Psikolog: (mengangguk) "Hebat! Kamu sudah bisa mengatakan kata-kata dengan lebih jelas sekarang. Bisakah kamu memberi tahu kami lebih banyak tentang gambar itu?"
Asha: (menggigit bibirnya, berusaha mengucapkan dengan jelas) "Ru...m...ah." (Dia melihat pada dokter dan psikolog dengan bangga, merasa senang atas pencapaiannya).
Dokter: (tersenyum) "Kamu melakukan dengan sangat baik, Asha. Kamu sudah mulai mengucapkan kata-kata dengan lebih baik. Teruslah berlatih dan kamu akan semakin baik."
Psikolog: (menambahkan) "Ya, kamu telah menunjukkan kemajuan yang signifikan dalam berkomunikasi. Kamu luar biasa!"
Asha merasa bahagia mendengar pujian dari dokter dan psikolog. Setelah hidup sebagai anjing selama begitu lama, dia merasa lega bisa mulai berkomunikasi seperti manusia normal. Dia merasa semakin dekat untuk menjadi manusia sepenuhnya.
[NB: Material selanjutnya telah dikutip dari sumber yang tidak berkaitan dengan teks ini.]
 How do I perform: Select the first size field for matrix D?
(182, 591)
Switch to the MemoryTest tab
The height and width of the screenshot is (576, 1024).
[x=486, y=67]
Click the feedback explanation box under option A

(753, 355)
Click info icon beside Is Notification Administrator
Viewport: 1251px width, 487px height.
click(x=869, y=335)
Asha: (mengangguk) "T..terima ka..ka..sih."
Dokter: (mengusap bahu Asha dengan lembut) "Kamu sudah melakukan yang terbaik, Asha. Kami sangat bangga padamu."
Psikolog: (menambahkan) "Kamu adalah contoh ketekunan dan keberanian. Teruslah melangkah maju."
Asha merasa terharu mendengar dukungan dari dokter dan psikolog. Dia berjanji untuk terus berusaha menjadi manusia yang seutuhnya.
Asha: (berbicara dengan lebih lancar) "Asha.. aa..kan..beru..sa..ha dokter."
Dokter: (tersenyum) "Itu adalah tekad yang hebat, Asha. Kami akan terus mendukungmu dalam proses ini."
Psikolog: (mengangguk) "Ya, kamu tidak sendirian. Kami ada di sini untuk membantumu."
Asha merasa diberdayakan dengan dukungan yang diberikan oleh dokter dan psikolog. Dia tahu bahwa perjalanan untuk menjadi manusia sepenuhnya mungkin akan sulit, tetapi dia tidak akan menyerah. Dia merasa semangat untuk terus berjuang dan memulihkan identitas manusianya yang sejati.